- Born: 15 August 1738 Saint Petersburg
- Died: 2 December 1805 (aged 67) Philadelphia
- Alma mater: Martin Luther University Halle-Wittenberg ;

= Charles Cist (printer) =

American journalist

Charles Cist (15 August 1738, in St. Petersburg, Russia – 2 December 1805, in Philadelphia) was an American printer.

==Biography==
His birth surname was Thiel. He graduated from Martin Luther University of Halle-Wittenberg with a medical degree. He decided to emigrate to the Thirteen Colonies in 1769, at which time he adopted the surname Cist, the initials of his birth name. He settled in Philadelphia in 1773 and learned printing. With Melchior Steiner, he established a printing and publishing business. During the American Revolution, they published many documents relating to current events, including Paine's The American Crisis. In 1781 the firm was dissolved, and Cist continued in business alone.

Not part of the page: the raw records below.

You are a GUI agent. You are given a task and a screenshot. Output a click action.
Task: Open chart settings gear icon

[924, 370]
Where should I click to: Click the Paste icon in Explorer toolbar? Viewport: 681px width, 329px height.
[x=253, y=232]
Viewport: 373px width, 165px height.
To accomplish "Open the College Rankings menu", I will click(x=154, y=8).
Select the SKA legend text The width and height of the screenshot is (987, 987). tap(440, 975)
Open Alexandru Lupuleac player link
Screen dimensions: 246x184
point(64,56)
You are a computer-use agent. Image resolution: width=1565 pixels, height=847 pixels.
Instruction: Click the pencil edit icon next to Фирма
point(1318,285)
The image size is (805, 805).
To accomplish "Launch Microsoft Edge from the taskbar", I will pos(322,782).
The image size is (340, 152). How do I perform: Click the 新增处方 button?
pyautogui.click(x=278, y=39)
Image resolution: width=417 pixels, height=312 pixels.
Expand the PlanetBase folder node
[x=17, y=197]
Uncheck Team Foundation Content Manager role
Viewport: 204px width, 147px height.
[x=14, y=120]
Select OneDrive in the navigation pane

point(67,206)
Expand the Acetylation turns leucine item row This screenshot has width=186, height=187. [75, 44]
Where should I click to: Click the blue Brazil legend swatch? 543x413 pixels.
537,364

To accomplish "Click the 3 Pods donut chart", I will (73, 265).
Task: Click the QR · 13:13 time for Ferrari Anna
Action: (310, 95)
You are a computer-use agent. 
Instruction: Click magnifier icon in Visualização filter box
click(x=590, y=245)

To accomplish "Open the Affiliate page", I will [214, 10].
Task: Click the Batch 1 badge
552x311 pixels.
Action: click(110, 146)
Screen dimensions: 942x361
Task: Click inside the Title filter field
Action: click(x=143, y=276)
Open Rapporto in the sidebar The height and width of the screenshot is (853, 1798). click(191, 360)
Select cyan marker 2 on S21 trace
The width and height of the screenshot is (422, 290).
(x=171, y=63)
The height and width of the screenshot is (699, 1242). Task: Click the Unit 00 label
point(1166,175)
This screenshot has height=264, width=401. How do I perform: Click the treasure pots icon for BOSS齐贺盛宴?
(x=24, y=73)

Cist began the publication of The American Herald in 1784, and of the Columbian Magazine in 1786. Cist aided the colonial government during the revolution by endorsing large amounts of continental currency, which he was later compelled to redeem.

He was the first person to introduce anthracite coal into general use in the United States. In 1792 he was a member of the Lehigh Coal Company, and brought several wagons full of this coal to Philadelphia, where he offered to give it away. But he could not dispose of it, and was threatened with mob violence for trying to impose on the people with a lot of black stones for coal.

In 1793 he was secretary of the Fame Fire Association, and announced that the society had procured a fire-escape apparatus to save persons from burning houses by means of a bucket drawn up to the top of the building. During the administration of John Adams, he became public printer, and established an extensive printing office and book bindery in Washington, D.C., at great expense, for the purpose of publishing public documents.

==Family==
In 1781, he married Mary Weiss, sister of Jacob Weiss. Their son, also named Charles Cist, became a noted editor. Their other son Jacob Cist settled in Luzerne County, Pennsylvania and became key figure in the early development of Pennsylvania's anthracite industry.